*** Opening RECORDS SHOWN ***

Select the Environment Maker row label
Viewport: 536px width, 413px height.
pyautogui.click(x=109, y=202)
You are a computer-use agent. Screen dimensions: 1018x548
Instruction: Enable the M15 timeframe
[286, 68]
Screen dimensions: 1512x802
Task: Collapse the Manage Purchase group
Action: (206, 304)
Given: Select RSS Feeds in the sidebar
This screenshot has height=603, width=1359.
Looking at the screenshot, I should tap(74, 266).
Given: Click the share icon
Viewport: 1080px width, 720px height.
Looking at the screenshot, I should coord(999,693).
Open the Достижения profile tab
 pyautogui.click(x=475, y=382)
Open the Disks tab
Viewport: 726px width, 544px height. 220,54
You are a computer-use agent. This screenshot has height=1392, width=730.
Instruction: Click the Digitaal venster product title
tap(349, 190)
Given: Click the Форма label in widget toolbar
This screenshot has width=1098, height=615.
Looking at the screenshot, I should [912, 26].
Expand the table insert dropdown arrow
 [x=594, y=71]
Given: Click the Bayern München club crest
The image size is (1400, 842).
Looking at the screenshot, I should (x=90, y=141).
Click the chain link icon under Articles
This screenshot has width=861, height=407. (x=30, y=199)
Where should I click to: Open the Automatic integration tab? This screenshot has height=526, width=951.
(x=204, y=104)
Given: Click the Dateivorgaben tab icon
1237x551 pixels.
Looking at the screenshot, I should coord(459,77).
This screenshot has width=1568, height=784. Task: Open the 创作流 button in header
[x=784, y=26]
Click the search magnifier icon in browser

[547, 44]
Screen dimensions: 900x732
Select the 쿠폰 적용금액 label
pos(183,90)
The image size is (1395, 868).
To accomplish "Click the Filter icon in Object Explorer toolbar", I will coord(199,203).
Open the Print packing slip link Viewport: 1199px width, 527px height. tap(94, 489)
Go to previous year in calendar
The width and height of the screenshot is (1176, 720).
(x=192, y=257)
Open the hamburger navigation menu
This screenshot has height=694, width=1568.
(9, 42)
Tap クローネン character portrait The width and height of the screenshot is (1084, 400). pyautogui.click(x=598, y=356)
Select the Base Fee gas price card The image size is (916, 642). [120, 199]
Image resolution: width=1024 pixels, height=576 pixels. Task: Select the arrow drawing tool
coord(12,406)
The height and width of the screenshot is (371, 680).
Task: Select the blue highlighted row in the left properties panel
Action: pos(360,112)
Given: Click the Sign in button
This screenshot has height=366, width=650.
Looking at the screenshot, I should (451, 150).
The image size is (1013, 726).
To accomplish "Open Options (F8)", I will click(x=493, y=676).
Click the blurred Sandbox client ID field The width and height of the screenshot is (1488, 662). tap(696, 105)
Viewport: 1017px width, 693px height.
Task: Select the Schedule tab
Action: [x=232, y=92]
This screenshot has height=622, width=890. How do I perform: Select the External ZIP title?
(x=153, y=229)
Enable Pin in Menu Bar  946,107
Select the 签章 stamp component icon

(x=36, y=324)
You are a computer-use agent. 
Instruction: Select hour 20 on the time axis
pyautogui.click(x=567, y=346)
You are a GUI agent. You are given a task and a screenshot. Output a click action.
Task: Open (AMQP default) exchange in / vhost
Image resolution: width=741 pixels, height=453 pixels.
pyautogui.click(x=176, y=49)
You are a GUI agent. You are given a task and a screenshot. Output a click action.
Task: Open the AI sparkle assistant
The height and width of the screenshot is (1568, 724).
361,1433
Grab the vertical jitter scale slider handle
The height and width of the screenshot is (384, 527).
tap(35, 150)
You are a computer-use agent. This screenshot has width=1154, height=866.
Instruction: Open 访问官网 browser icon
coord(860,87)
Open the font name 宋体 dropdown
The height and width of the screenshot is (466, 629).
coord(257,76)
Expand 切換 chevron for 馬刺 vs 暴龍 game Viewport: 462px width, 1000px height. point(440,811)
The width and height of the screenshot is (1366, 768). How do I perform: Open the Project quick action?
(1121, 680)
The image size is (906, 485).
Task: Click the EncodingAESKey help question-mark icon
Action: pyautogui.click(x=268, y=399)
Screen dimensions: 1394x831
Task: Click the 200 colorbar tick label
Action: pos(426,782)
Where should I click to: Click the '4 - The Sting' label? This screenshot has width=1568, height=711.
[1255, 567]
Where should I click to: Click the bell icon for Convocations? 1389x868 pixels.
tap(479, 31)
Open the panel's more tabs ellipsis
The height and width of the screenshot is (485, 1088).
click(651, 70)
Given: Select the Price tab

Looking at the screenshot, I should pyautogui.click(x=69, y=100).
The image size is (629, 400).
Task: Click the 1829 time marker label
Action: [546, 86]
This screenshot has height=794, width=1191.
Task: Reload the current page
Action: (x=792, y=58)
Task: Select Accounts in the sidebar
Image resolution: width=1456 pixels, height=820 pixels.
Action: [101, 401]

*** Closing RECORDS SHOWN ***

TASK STATEMENT: The answer should be one number, namely how many lines of the entries above include the string "toolbar".

YOUR SOLUTION: 2